*WORK TO COMPLETE*. No pictures, no extra lines: copy exactly from the line with "Image resolution: width=900" through the end of the entries.

*LISTED RECORDS*.
::::::::
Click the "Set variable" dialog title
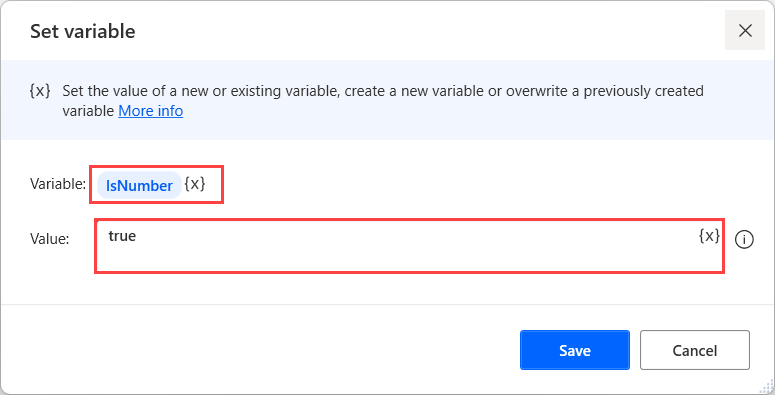Image resolution: width=775 pixels, height=395 pixels. (83, 31)
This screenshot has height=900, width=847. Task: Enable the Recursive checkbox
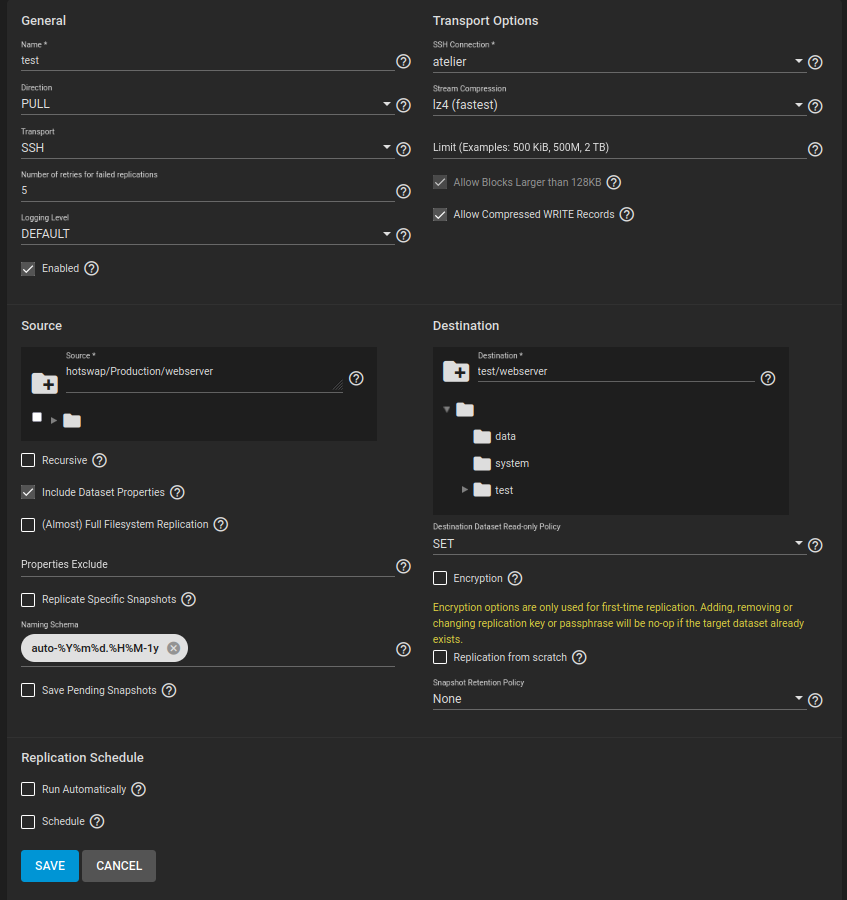28,461
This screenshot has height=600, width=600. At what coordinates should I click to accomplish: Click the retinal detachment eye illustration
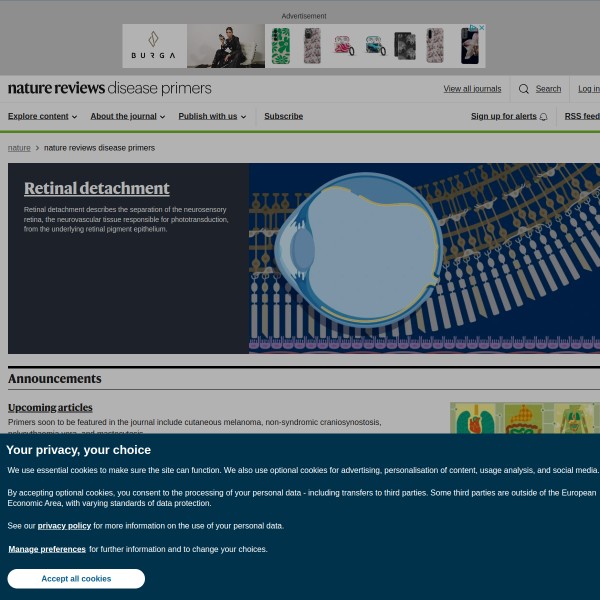coord(424,258)
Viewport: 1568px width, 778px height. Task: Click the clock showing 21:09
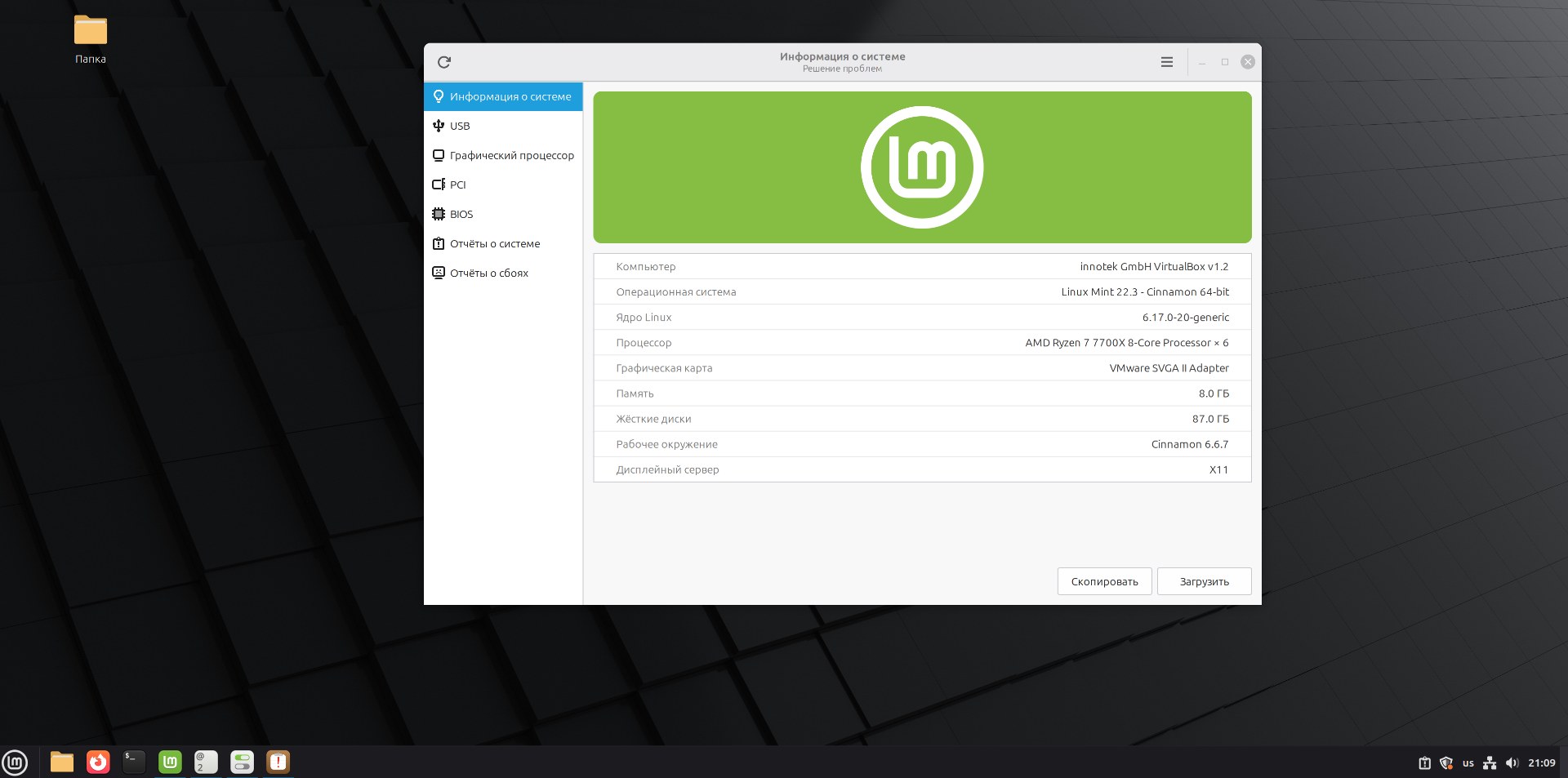(1541, 763)
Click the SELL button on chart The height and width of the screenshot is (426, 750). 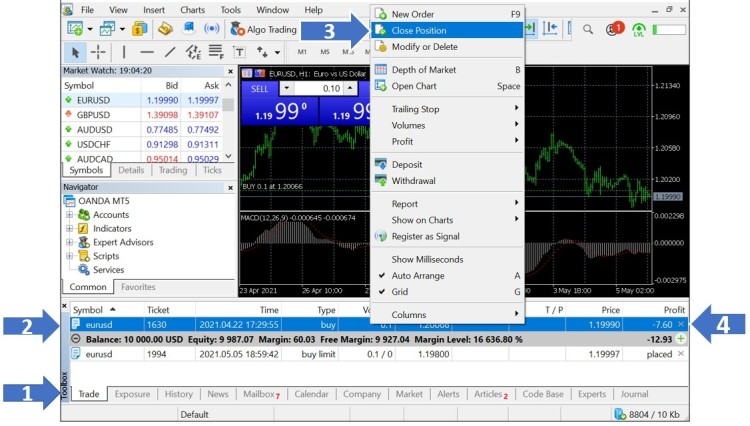259,88
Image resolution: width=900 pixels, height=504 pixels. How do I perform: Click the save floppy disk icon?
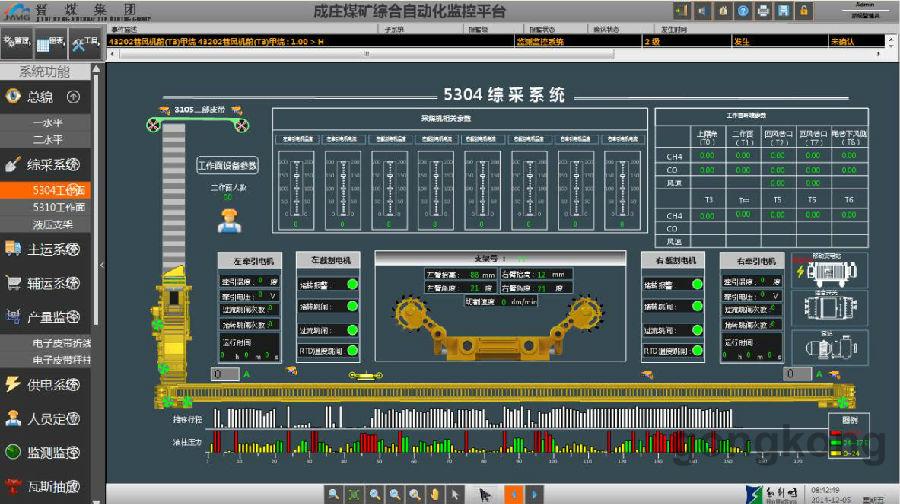pyautogui.click(x=784, y=11)
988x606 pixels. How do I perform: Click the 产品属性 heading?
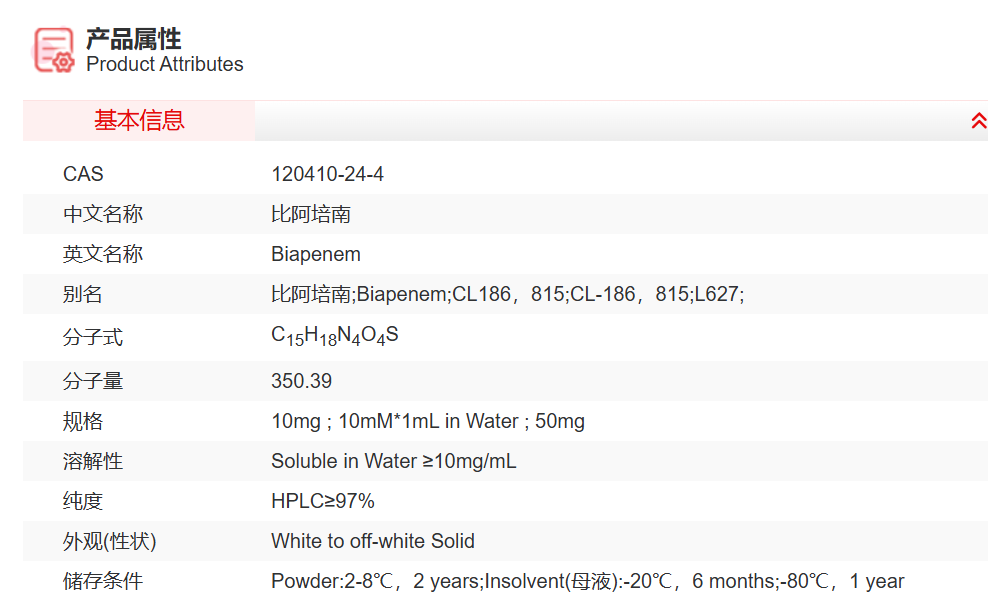coord(133,39)
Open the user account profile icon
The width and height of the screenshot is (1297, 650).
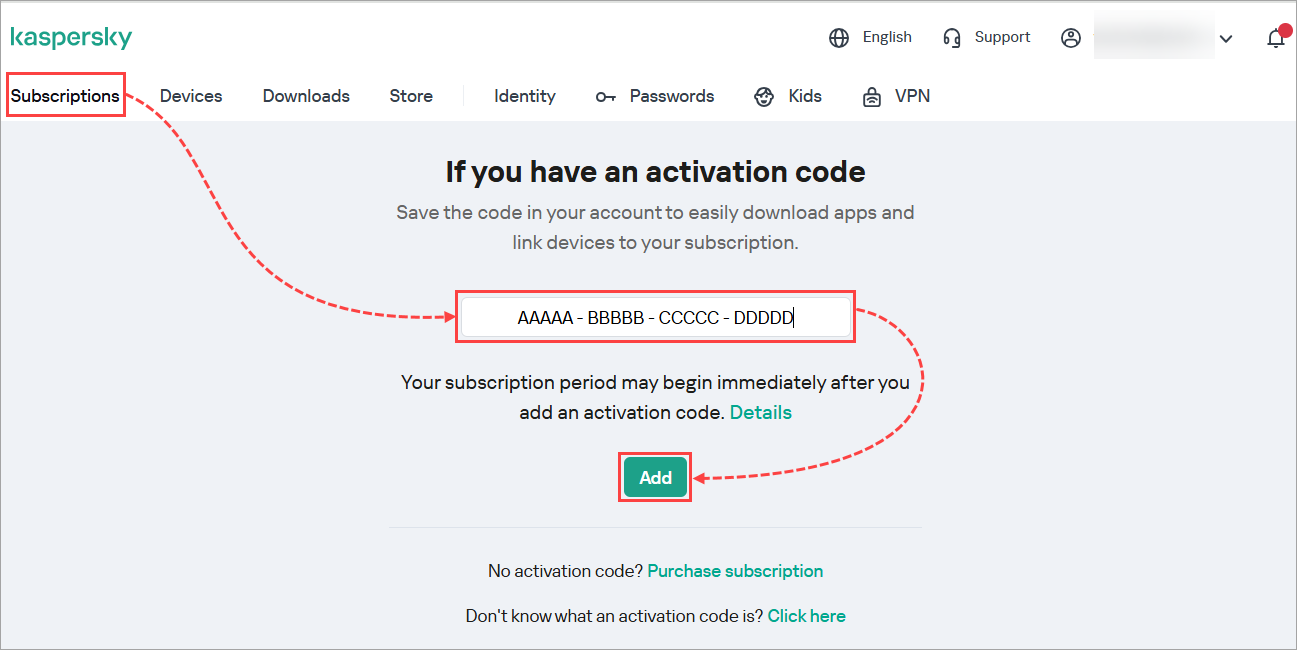click(1071, 37)
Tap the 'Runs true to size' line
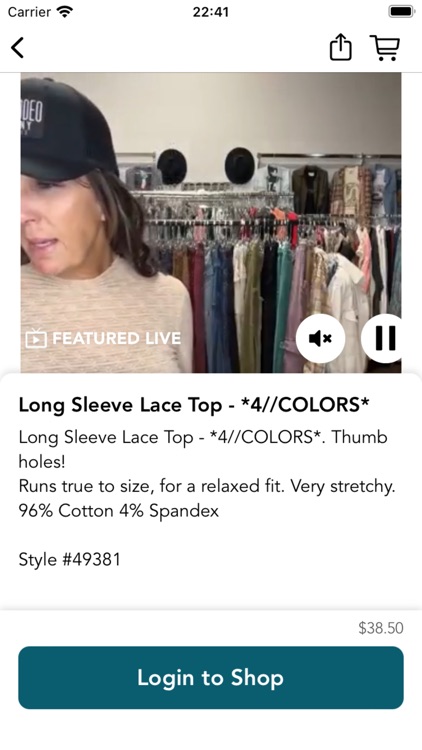The height and width of the screenshot is (750, 422). click(207, 486)
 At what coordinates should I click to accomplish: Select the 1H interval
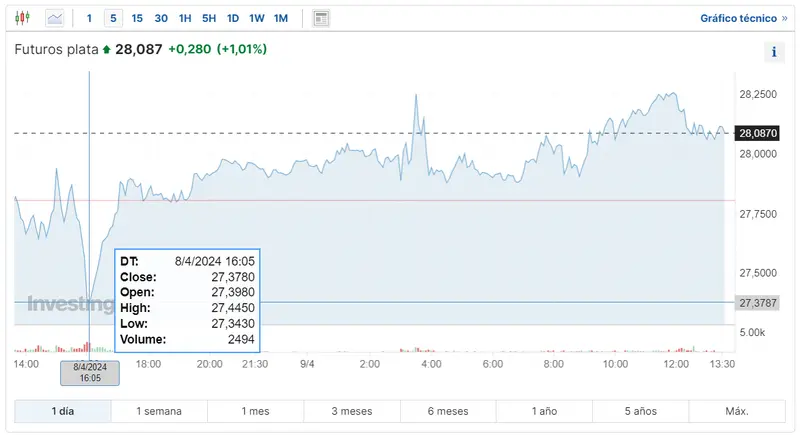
::::::::
*WRITTEN RESPONSE*.
Image resolution: width=900 pixels, height=504 pixels. How do I perform: Click the save floppy disk icon?
pyautogui.click(x=784, y=11)
988x606 pixels. How do I perform: Click the 产品属性 heading?
coord(133,39)
Open the user account profile icon
The width and height of the screenshot is (1297, 650).
click(1071, 37)
Tap the 'Runs true to size' line
The height and width of the screenshot is (750, 422). click(207, 486)
 At what coordinates should I click to accomplish: Select the 1H interval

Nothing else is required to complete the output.